Ho iniziato la mia professione nella revisione di bilancio di grandi gruppi industriali per una multinazionale americana, ma poi ho sentito il desiderio di saper fare le “piccole cose” e mi sono avvicinata agli studi professionali nazionali, pur sempre in ambienti molto competitivi e nei quali la sfida con i colleghi era a far tardi la sera in ufficio. Quando è arrivato il mio bimbo ho dovuto dare un taglio diverso alla mia attività, che amo tantissimo, e mi sono decisa finalmente a mettermi in proprio. Senza di lui non lo avrei mai fatto, ed ora sono davvero realizzata!

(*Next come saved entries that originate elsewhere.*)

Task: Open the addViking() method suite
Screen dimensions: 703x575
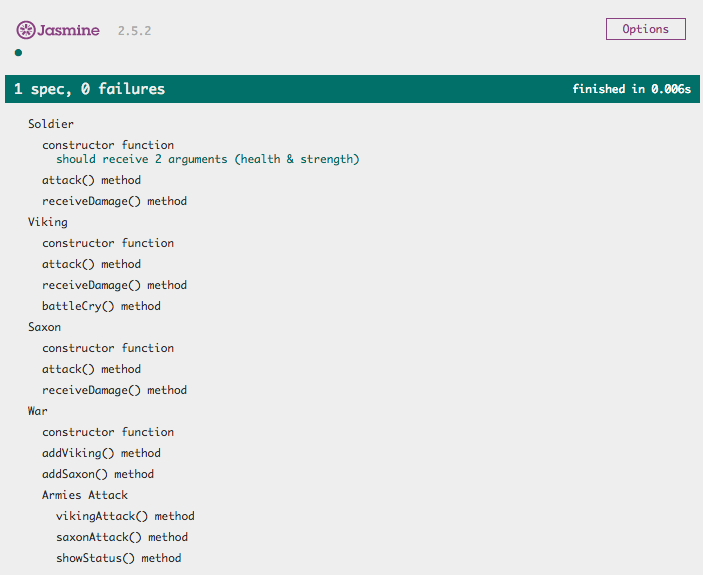Action: click(101, 453)
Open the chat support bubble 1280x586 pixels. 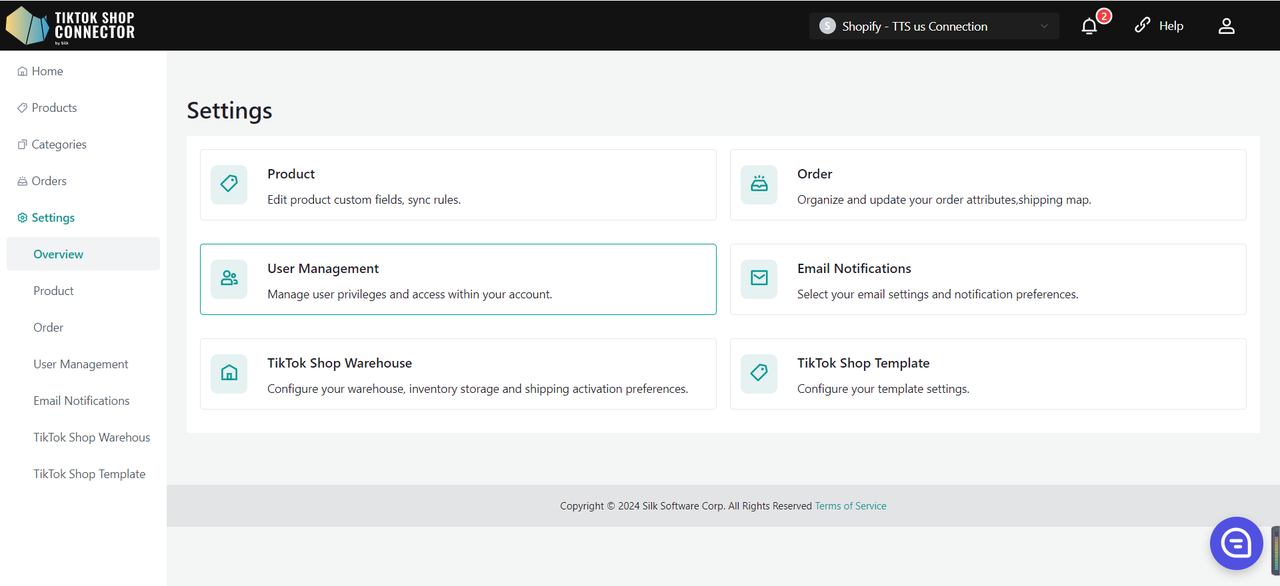pyautogui.click(x=1236, y=543)
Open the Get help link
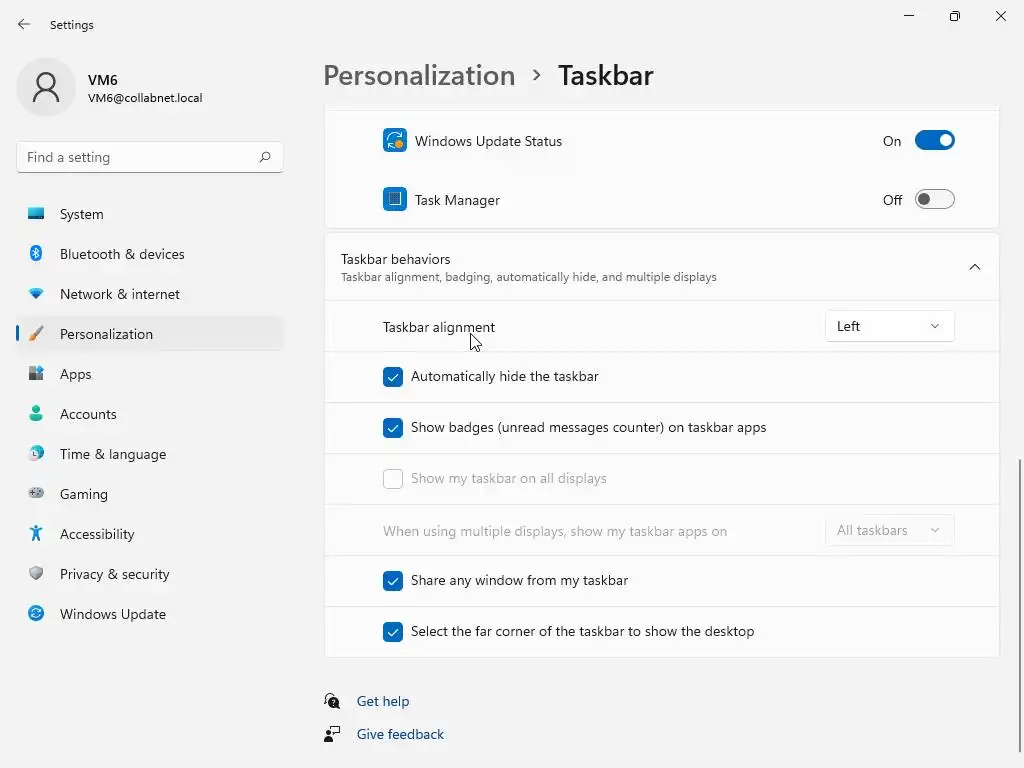This screenshot has width=1024, height=768. [383, 701]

Vista la tua esperienza di libera professionista e di mamma, qual è il consiglio che ti senti di dare a chi sta attraversando le difficoltà che tu hai attraversato tempo fa?
Mi ha aiutato molto concentrare l’attenzione sui miei desideri e sulle mie esigenze, fare il punto sulle mie capacità e misurarmi solo con le mie paure, senza ascoltare i timori di chi mi circondava e che, magari per affetto, mi avrebbe spinta a percorrere una strada più facile, più tranquilla, perché no, da lavoratore dipendente.
Seguo sempre il mio istinto, e questo mi ha portato a realizzare i miei progetti più belli, ed invito le mie clienti, o potenziali tali, ad ascoltare se stesse. Senti forte l'esigenza dentro di te di metterti in proprio? Vuol dire che è la cosa giusta da fare.

Chiudiamo con un pensiero su NetworkMamas: per te è stato utile? Quale è stato il vantaggio più grande che ne hai tratto?
Sì, mi iscrissi per caso appena ebbi il mio bimbo, due anni fa. Nel tempo ho creato una rete di collaborazioni che durano tuttora, ho trovato nuove clienti, venduto molti servizi e soprattutto imparato che le Reti e i Network funzionano anche in un settore come il mio, storicamente invece molto poco propenso ai nuovi strumenti di comunicazione.

Grazie Elisa, il tuo lavoro fa sempre un po' paura ai freelance ma siamo sicuri che la tua professionalità e disponibilità metteranno a proprio agio anche i più spaventati!